**Your objective**
Can you give all the records again without altering a single character?

[Stored records]
Content starts

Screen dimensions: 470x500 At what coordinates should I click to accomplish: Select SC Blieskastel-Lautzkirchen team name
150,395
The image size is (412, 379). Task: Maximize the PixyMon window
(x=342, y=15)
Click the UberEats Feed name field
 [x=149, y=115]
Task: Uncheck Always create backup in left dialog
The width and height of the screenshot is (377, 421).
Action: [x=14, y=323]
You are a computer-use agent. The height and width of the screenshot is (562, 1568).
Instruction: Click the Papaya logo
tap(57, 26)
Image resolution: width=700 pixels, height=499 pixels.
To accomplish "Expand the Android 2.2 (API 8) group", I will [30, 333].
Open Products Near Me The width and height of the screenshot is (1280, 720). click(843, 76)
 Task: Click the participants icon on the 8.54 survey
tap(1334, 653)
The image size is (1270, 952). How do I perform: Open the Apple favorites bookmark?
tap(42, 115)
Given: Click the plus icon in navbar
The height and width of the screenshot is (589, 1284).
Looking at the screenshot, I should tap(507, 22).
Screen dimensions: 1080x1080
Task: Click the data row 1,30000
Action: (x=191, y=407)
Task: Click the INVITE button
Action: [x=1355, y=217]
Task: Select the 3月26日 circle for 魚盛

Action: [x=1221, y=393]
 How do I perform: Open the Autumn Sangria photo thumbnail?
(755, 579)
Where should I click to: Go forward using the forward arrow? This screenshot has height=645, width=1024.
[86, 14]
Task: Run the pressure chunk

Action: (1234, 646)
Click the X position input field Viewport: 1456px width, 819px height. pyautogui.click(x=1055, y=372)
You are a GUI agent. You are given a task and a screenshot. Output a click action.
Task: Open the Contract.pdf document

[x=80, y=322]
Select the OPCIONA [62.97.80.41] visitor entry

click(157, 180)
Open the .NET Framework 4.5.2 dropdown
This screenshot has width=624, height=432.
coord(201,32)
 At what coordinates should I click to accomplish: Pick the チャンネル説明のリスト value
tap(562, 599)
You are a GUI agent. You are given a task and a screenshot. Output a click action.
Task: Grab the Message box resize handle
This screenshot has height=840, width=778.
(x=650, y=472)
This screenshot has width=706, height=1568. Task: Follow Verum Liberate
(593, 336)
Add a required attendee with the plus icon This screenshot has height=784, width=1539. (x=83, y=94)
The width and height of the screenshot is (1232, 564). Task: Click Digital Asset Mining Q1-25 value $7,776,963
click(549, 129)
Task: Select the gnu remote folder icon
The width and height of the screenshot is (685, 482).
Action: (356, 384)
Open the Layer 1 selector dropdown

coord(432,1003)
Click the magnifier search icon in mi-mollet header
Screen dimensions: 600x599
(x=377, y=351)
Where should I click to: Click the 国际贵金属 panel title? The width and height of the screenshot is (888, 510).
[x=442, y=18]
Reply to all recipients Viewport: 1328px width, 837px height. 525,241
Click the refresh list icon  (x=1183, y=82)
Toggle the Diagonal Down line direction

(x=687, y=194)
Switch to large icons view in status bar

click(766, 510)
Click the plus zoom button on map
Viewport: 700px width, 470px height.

Content ends

**Solution**
Screen dimensions: 470x500 At what coordinates should I click to accomplish: Select SC Blieskastel-Lautzkirchen team name
150,395
The image size is (412, 379). Task: Maximize the PixyMon window
(x=342, y=15)
Click the UberEats Feed name field
 [x=149, y=115]
Task: Uncheck Always create backup in left dialog
The width and height of the screenshot is (377, 421).
Action: [x=14, y=323]
You are a computer-use agent. The height and width of the screenshot is (562, 1568).
Instruction: Click the Papaya logo
tap(57, 26)
Image resolution: width=700 pixels, height=499 pixels.
To accomplish "Expand the Android 2.2 (API 8) group", I will [30, 333].
Open Products Near Me The width and height of the screenshot is (1280, 720). click(843, 76)
 Task: Click the participants icon on the 8.54 survey
tap(1334, 653)
The image size is (1270, 952). How do I perform: Open the Apple favorites bookmark?
tap(42, 115)
Given: Click the plus icon in navbar
The height and width of the screenshot is (589, 1284).
Looking at the screenshot, I should tap(507, 22).
Screen dimensions: 1080x1080
Task: Click the data row 1,30000
Action: (x=191, y=407)
Task: Click the INVITE button
Action: [x=1355, y=217]
Task: Select the 3月26日 circle for 魚盛

Action: [x=1221, y=393]
 How do I perform: Open the Autumn Sangria photo thumbnail?
(755, 579)
Where should I click to: Go forward using the forward arrow? This screenshot has height=645, width=1024.
[86, 14]
Task: Run the pressure chunk

Action: (1234, 646)
Click the X position input field Viewport: 1456px width, 819px height. pyautogui.click(x=1055, y=372)
You are a GUI agent. You are given a task and a screenshot. Output a click action.
Task: Open the Contract.pdf document

[x=80, y=322]
Select the OPCIONA [62.97.80.41] visitor entry

click(157, 180)
Open the .NET Framework 4.5.2 dropdown
This screenshot has width=624, height=432.
coord(201,32)
 At what coordinates should I click to accomplish: Pick the チャンネル説明のリスト value
tap(562, 599)
You are a GUI agent. You are given a task and a screenshot. Output a click action.
Task: Grab the Message box resize handle
This screenshot has height=840, width=778.
(x=650, y=472)
This screenshot has width=706, height=1568. Task: Follow Verum Liberate
(593, 336)
Add a required attendee with the plus icon This screenshot has height=784, width=1539. (x=83, y=94)
The width and height of the screenshot is (1232, 564). Task: Click Digital Asset Mining Q1-25 value $7,776,963
click(549, 129)
Task: Select the gnu remote folder icon
The width and height of the screenshot is (685, 482).
Action: (356, 384)
Open the Layer 1 selector dropdown

coord(432,1003)
Click the magnifier search icon in mi-mollet header
Screen dimensions: 600x599
(x=377, y=351)
Where should I click to: Click the 国际贵金属 panel title? The width and height of the screenshot is (888, 510).
[x=442, y=18]
Reply to all recipients Viewport: 1328px width, 837px height. 525,241
Click the refresh list icon  (x=1183, y=82)
Toggle the Diagonal Down line direction

(x=687, y=194)
Switch to large icons view in status bar

click(766, 510)
Click the plus zoom button on map
Viewport: 700px width, 470px height.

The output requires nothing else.